Dans le cadre des Rencontres annuelles de la mobilité, Dromolib a organisé un atelier qui a réuni une trentaine de participants. Cet atelier a été dédié à l’accompagnement des communes rurales, à un moment clé : celui de l’après‑élections municipales, alors que les nouvelles équipes se mettent en place et que les délégations ne sont pas encore totalement définies.

Cet atelier s’inscrit dans la feuille de route 2026‑2030 de Dromolib, qui affirme la volonté de l’association de consolider son rôle d’acteur ressource, de facilitateur et de catalyseur des dynamiques locales, en particulier auprès des collectivités.
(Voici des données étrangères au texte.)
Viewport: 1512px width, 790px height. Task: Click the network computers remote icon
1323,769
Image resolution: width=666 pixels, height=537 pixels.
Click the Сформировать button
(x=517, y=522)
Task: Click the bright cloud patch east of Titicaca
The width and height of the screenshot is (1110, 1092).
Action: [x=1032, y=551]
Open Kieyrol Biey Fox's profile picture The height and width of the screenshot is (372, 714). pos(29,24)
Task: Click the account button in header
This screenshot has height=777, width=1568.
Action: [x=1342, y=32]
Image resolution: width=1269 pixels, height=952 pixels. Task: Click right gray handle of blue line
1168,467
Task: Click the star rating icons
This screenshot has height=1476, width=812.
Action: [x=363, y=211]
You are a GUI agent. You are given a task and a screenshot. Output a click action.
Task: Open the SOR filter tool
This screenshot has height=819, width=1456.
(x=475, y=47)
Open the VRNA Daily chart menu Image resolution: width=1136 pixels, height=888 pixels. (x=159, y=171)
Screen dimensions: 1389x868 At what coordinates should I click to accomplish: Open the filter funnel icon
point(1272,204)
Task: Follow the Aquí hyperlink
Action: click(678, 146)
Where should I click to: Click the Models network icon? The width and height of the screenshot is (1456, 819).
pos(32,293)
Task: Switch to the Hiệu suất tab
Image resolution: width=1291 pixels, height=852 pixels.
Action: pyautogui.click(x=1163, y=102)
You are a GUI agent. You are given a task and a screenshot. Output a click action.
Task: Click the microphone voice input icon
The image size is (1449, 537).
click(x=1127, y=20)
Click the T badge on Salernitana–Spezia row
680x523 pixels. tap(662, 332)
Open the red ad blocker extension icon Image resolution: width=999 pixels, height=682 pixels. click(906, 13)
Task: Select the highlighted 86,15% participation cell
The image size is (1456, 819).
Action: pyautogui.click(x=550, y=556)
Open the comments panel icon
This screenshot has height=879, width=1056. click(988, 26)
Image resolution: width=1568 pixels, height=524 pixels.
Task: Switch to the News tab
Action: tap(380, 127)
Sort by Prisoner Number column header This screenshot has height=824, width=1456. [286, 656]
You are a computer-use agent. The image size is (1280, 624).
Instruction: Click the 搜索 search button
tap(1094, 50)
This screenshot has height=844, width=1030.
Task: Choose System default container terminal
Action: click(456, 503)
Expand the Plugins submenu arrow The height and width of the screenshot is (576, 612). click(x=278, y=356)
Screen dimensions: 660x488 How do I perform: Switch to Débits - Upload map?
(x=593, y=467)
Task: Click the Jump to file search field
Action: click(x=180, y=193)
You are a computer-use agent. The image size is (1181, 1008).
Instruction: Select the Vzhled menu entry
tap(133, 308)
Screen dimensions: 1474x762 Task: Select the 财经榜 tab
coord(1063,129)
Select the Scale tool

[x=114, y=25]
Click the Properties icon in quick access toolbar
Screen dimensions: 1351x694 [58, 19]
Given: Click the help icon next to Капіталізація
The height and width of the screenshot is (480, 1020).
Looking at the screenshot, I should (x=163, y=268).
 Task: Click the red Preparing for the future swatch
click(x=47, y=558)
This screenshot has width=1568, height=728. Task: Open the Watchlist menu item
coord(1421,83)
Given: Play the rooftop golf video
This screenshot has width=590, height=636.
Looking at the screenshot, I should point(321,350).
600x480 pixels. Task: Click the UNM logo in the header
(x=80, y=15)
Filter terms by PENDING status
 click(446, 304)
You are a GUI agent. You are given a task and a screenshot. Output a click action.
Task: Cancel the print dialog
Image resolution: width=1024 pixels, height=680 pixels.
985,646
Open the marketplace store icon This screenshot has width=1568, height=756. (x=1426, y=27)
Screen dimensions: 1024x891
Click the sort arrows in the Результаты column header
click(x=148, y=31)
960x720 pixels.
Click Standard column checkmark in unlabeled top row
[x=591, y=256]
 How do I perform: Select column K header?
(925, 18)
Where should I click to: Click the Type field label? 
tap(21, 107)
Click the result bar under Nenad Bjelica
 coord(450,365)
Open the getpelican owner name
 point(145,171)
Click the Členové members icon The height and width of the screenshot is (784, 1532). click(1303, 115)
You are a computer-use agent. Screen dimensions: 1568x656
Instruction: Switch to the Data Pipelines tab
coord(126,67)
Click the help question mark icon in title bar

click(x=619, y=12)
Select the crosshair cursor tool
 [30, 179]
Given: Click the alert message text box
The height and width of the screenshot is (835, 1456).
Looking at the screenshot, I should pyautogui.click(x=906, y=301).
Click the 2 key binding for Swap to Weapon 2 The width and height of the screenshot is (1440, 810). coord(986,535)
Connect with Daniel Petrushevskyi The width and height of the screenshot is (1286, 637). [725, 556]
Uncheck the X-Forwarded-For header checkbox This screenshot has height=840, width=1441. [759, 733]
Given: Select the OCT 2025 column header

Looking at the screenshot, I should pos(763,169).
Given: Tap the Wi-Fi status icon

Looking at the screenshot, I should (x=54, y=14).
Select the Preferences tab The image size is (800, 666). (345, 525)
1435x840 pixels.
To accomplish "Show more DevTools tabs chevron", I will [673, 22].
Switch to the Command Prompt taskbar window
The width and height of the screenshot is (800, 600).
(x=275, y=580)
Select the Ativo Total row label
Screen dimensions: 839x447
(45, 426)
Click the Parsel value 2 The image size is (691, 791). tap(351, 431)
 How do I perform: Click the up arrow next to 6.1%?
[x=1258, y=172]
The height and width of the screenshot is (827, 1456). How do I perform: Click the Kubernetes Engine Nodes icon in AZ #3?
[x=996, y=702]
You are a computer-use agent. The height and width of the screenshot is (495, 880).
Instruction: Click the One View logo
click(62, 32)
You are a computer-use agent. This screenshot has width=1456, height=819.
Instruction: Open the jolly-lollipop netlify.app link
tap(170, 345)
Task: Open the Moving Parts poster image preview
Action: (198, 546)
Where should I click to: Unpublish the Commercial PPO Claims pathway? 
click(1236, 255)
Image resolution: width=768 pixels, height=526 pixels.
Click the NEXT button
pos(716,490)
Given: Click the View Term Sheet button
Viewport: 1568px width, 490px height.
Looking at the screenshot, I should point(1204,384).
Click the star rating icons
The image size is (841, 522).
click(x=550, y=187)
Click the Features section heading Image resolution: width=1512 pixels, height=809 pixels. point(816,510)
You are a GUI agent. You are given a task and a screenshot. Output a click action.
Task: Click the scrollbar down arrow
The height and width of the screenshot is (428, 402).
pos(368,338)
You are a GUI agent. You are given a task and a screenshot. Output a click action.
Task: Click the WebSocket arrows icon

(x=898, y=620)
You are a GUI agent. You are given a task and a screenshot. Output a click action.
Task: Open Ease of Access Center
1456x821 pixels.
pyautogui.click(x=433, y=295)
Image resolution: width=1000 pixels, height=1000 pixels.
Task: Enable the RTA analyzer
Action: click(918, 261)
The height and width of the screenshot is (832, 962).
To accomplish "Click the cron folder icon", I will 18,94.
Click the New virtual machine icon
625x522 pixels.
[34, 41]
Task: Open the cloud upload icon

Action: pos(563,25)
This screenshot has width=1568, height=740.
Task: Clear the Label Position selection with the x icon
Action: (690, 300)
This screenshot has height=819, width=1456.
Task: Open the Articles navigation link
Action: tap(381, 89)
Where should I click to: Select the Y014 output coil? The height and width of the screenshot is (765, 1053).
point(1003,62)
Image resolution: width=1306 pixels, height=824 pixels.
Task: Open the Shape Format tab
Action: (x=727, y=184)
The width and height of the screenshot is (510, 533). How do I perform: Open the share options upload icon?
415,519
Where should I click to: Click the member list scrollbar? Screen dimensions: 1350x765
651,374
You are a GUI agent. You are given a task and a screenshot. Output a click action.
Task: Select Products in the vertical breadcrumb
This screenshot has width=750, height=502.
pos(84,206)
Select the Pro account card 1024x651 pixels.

Il contribue directement aux ambitions de structurer le positionnement de Dromolib auprès des communes et intercommunalités, de renforcer les coopérations territoriales et de donner du pouvoir d’agir aux acteurs locaux.

Clarifier les messages et la manière d’entrer en relation avec les communes

Les échanges ont d’abord mis en évidence l’importance de clarifier le positionnement et les messages de Dromolib à destination des communes. Les participant.es ont souligné la nécessité de s’adresser à la fois aux élus et aux technicien.nes, avec un discours simple, concret et ancré dans les réalités locales et les besoins exprimés par les habitants.

Plusieurs points clés ont émergé :

  • identifier les bons interlocuteurs dans chaque commune (élu référent et agent),
  • soigner le premier contact, via un courrier court et ciblé, incluant une demande explicite de rendez‑vous,
  • mettre en avant des retours d’expérience locaux pour illustrer ce qui fonctionne déjà,
  • privilégier des canaux d’entrée via les intercommunalités, qui jouent un rôle de relais stratégique.

La posture attendue n’est pas prescriptive : il s’agit de faire connaître Dromolib et d’, et de laisser une réelle liberté d’appropriation politique aux communes.

Des projets concrets pour donner envie d’agir

La deuxième table de travail a porté sur les projets du catalogue d’activités. Trois thématiques ont été identifiées comme particulièrement pertinentes pour les communes rurales :

  • le covoiturage local,
  • la mobilité solidaire,
  • l’autopartage local ou solidaire.

Les participant.es ont insisté sur la nécessité de mettre d’avantage en avant sur les fiches projets :

  • les enjeux auxquels elles répondent,
  • ce que la commune peut faire sans investissement financier,
  • et ce qui nécessite, en revanche, un accompagnement spécifique (animation, ingénierie, recherche de financements).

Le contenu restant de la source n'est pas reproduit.